Vous souhaitez construire 25.000 places supplémentaires de prison, pour atteindre 85.000 en 2027. Comment éviter le blocage des communes et des populations ?

Ce que j’expliquerai aux Français, c’est qu’on ne va pas construire 25.000 places de prison de haute sécurité. Je veux diversifier les capacités pénitentiaires, car je suis pour la mise en œuvre de peines courtes pour les délits les moins graves, comme aux Pays-Bas, qui ont des résultats spectaculaires. On a fait l’inverse en France. On a aujourd’hui une telle différence entre la peine encourue, la peine prononcée et la peine exécutée. Il faut des peines courtes, ça ne demandera pas le même investissement en matière de sécurisation. La raison est simple : quel intérêt de s’évader et risquer trois mois de prison quand vous avez pris huit jours ?

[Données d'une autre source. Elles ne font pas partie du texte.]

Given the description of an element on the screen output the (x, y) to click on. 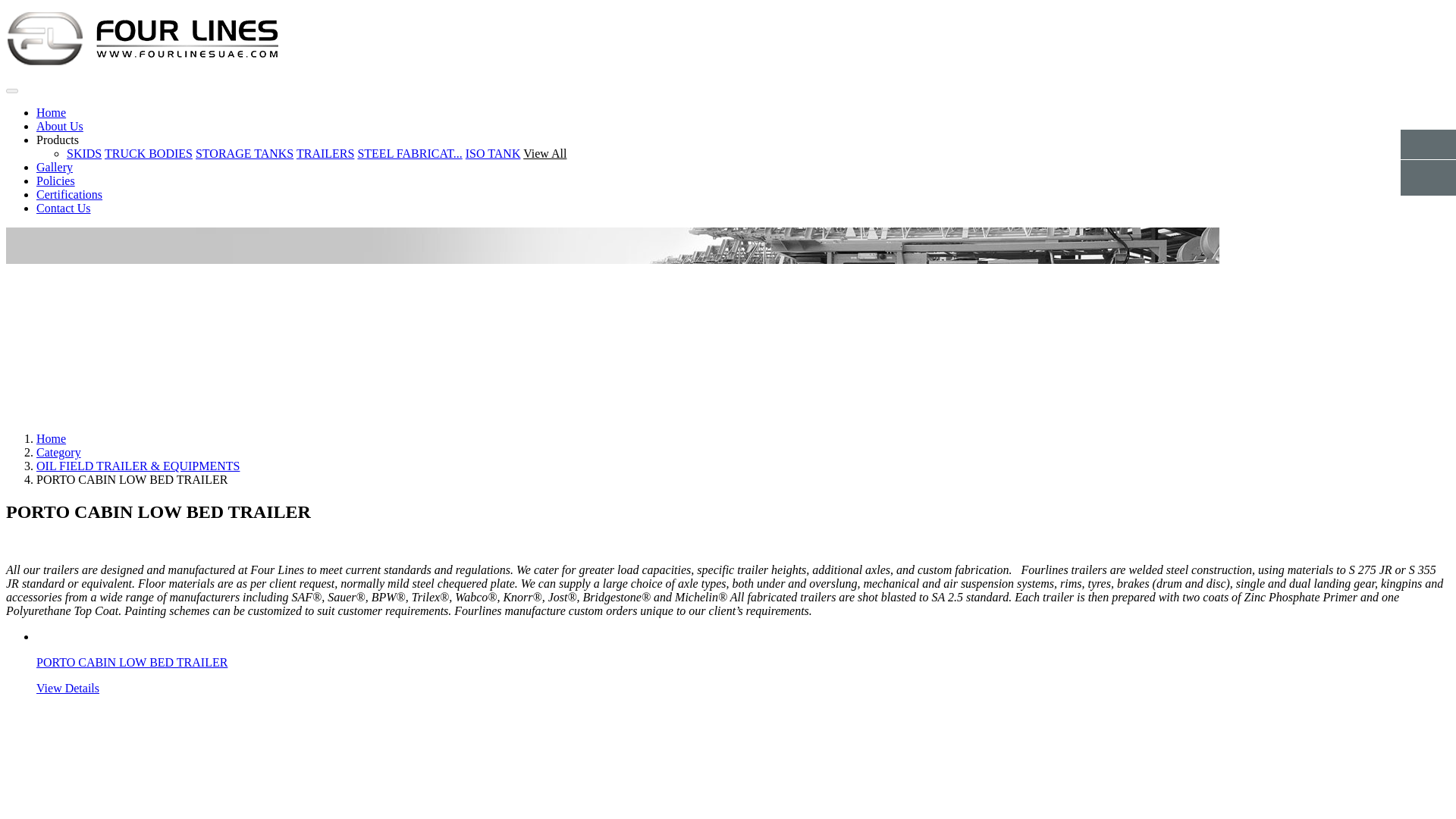
ISO TANK (493, 153)
Certifications (68, 194)
PORTO CABIN LOW BED TRAILER (131, 662)
View All (544, 153)
STORAGE TANKS (244, 153)
Contact Us (63, 207)
TRAILERS (325, 153)
TRAILERS (325, 153)
Home (50, 112)
Policies (55, 180)
Gallery (54, 166)
About Us (59, 125)
TRUCK BODIES (148, 153)
STEEL FABRICAT... (408, 153)
Certifications (68, 194)
Given the description of an element on the screen output the (x, y) to click on. 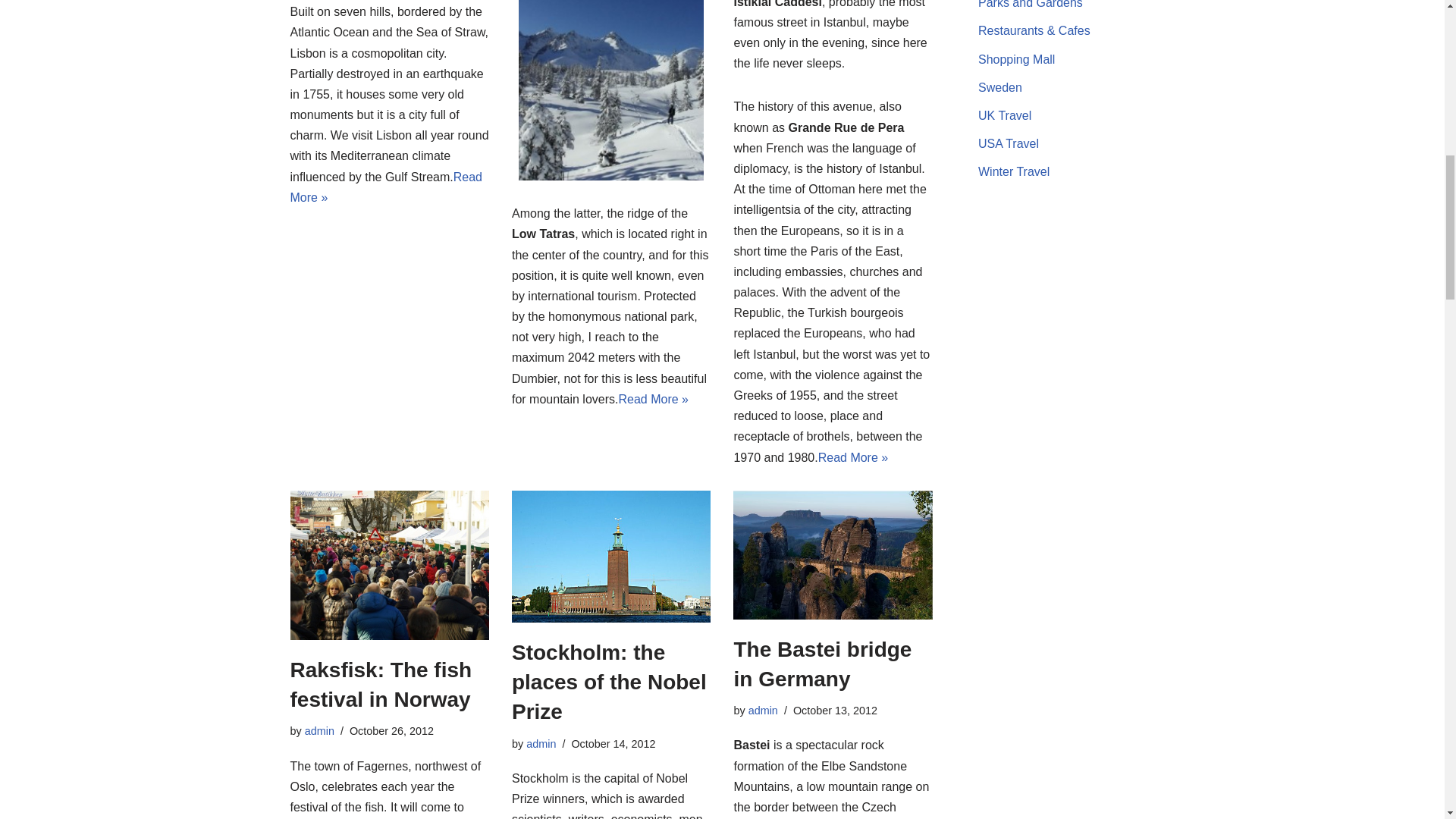
admin (319, 730)
Low Tatras mountain (610, 90)
The Bastei bridge in Germany (832, 554)
Posts by admin (540, 743)
Posts by admin (762, 710)
Stockholm: the places of the Nobel Prize (609, 681)
Raksfisk: The fish festival in Norway (380, 684)
Posts by admin (319, 730)
admin (540, 743)
admin (762, 710)
Stockholm: the places of the Nobel Prize (611, 556)
The Bastei bridge in Germany (822, 664)
Raksfisk: The fish festival in Norway (388, 564)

Vous avez connu de nombreux départs de cadres du RN. N’est-ce pas inquiétant dans l’optique d’un accès au pouvoir ?

D’abord, il n’y a pas eu beaucoup de départs. Nous avons 400 élus au Rassemblement national, sans compter les conseillers municipaux. Donc, il y en a quoi, dix qui sont partis ? Et je peux vous dire, dans les dix qui sont partis, il n’y en a pas un dont j’aurais fait un ministre. Donc il n’y a pas beaucoup de pertes en ligne. Je n’allais pas confier un ministère à Gilbert Collard ou à Nicolas Bay… Donc non, aucune difficulté, franchement.

En cas de qualification au second tour, appelleriez-vous à un référendum anti-Macron ?

Je ne crois pas qu’il faille parler de référendum anti-Macron. Je souhaite qu’on m’accorde un mandat pour cinq ans. Mais ce qui est sûr, c’est qu’Emmanuel Macron va probablement se retrouver confronté aux conséquences de sa politique, notamment vis-à-vis d’un électorat de gauche qui n’aura sûrement pas envie de venir sauver le soldat Macron. Car c’est ce qu’ils font à chaque fois, ils appellent au front républicain, c’est-à-dire à un vote contre l’autre candidat. Or, les Français se sont appauvris avec Emmanuel Macron. Donc, cette fois, beaucoup n’auront plus envie de le sauver.